The third person who influenced me during my freshman year was Dr. Fred Barton.  I probably ended up taking more courses under Dr. Barton than I did any single instructor during my college days.   He taught public speaking and homiletics.  Homiletics is a fancy word for preaching. It was an advanced course, so I didn’t get there until I was a junior.

As a freshman, I studied general public speaking.  I’m greatly indebted to Dr. Barton.  He taught me how to organize my presentation, introduce my topic, present the main thoughts and wind it up in an acceptable fashion.  Along the way he offered suggestions about pronunciation and style. Most of us didn’t know a thing about public speaking.
He could offer encouragement when you needed it, and blunt force criticism when you thought you were hot stuff.  I never thought Dr. Barton was a great public speaker himself, but he sure knew how to recognize it in others.

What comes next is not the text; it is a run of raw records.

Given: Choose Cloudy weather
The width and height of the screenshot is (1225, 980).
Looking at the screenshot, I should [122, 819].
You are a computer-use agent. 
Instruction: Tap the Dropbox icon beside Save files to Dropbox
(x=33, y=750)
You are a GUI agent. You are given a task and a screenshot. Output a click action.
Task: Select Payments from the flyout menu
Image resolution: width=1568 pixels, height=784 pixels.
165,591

During freshman speech classes, we didn’t preach sermons.  That would come later in homiletics.  Among other things he asked us to present a persuasive speech on some controversial topic.   At that point in time, Ezra Taft Benson was the Secretary of Agriculture under President Eisenhower.  Having grown up on a farm and resenting acreage allotments, I attempted to persuade my audience that Secretary Benson should be fired.   Dr. Barton had a totally different view.   He literally trashed my speech, but then he ended up giving me a B, so I guess he thought I made my case fairly well even though he didn’t agree with it.

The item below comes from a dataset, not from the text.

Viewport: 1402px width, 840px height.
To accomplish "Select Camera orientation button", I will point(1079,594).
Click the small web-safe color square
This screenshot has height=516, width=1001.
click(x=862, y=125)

I heard about a student in another class, who announced that his speech would be centered around the evils of the Republican Party.   That should have been safe ground.  In Texas winning the Democratic nomination was tantamount to election, but when the student announced his topic, Dr. Barton said, “As chairman of the Taylor County Republican Party, I’ll be qualified to evaluate your presentation.”   I never heard how the poor guy fared with his talk.

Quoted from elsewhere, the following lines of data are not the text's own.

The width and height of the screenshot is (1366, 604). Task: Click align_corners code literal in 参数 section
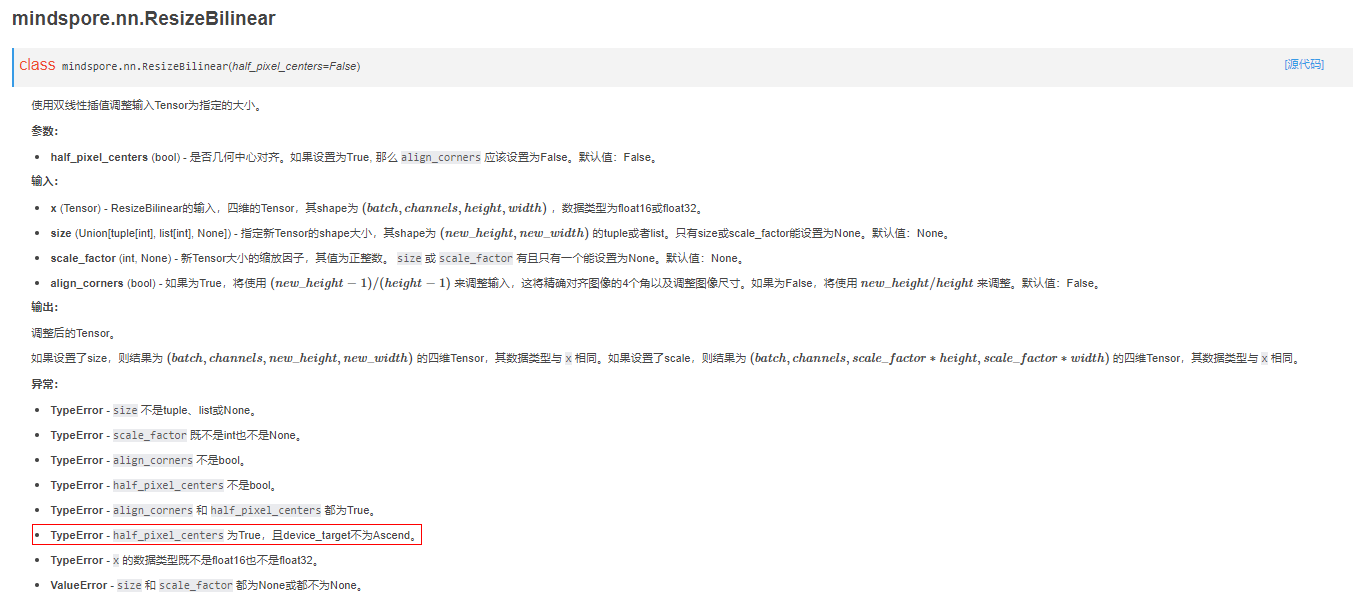(440, 158)
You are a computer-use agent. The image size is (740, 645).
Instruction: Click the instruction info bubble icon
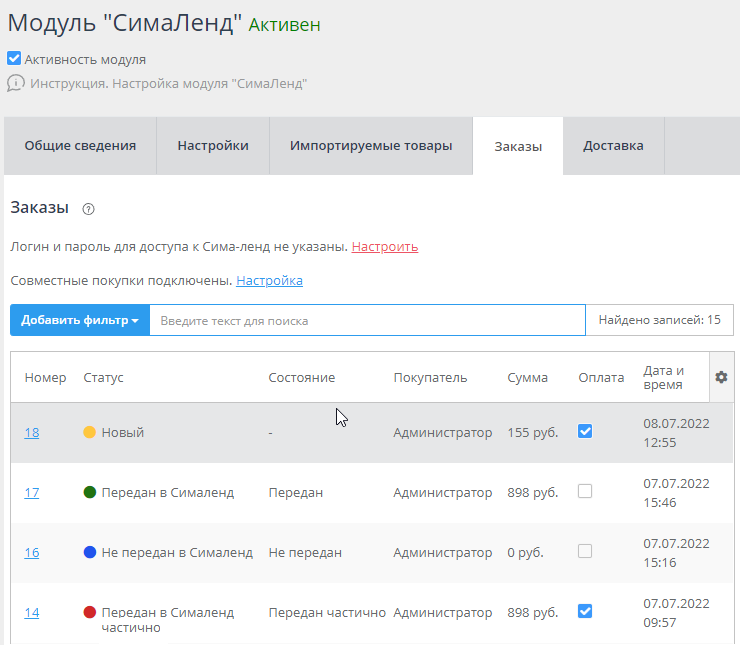16,84
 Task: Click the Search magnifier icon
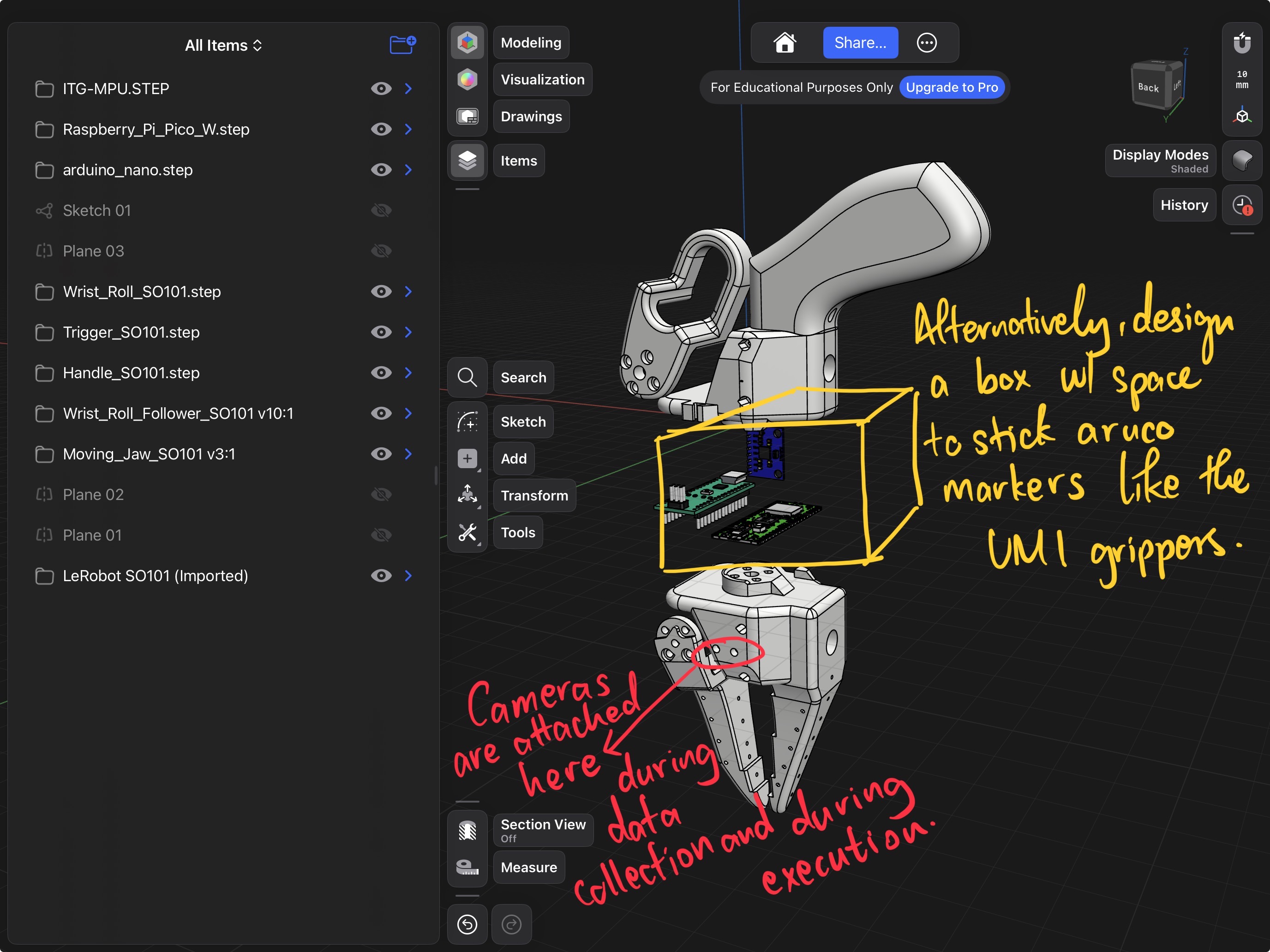(467, 377)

Of course we didn’t do politics in Homiletics.  He worked to rid me of two bad habits.  The first was my pronunciation.  He once said that I had the worst case of a West Texas dialect he had ever heard.  Actually, I’ve never lost my Texas twang, but now I sound more like a resident of Dallas than a boy from Clyde.  Of course I can slip back into West Texas good ole boy talk anytime I want to.  The other was what he called preacher tone. Until I was grown I rarely heard a preacher use a microphone.   They had to shout to make themselves heard. With the shouting they developed a certain cadence.   My friend Dale Smith says they sounded like a quarterback calling signals.  I pretty well had that down when I started to college.  It’s taken me a life time to try to unlearn it.  He may not have liked those things, but he did like my enthusiasm.

In the seventies, I was asked to teach homiletics at the Kansas City School of Preaching.  I wrote Dr. Barton and made the mistake of asking him for advice on how to approach the subject of homoletics.   He said, “Norman, the first thing I would advise is to learn how to spell the word.  Talk about feeling put in your place.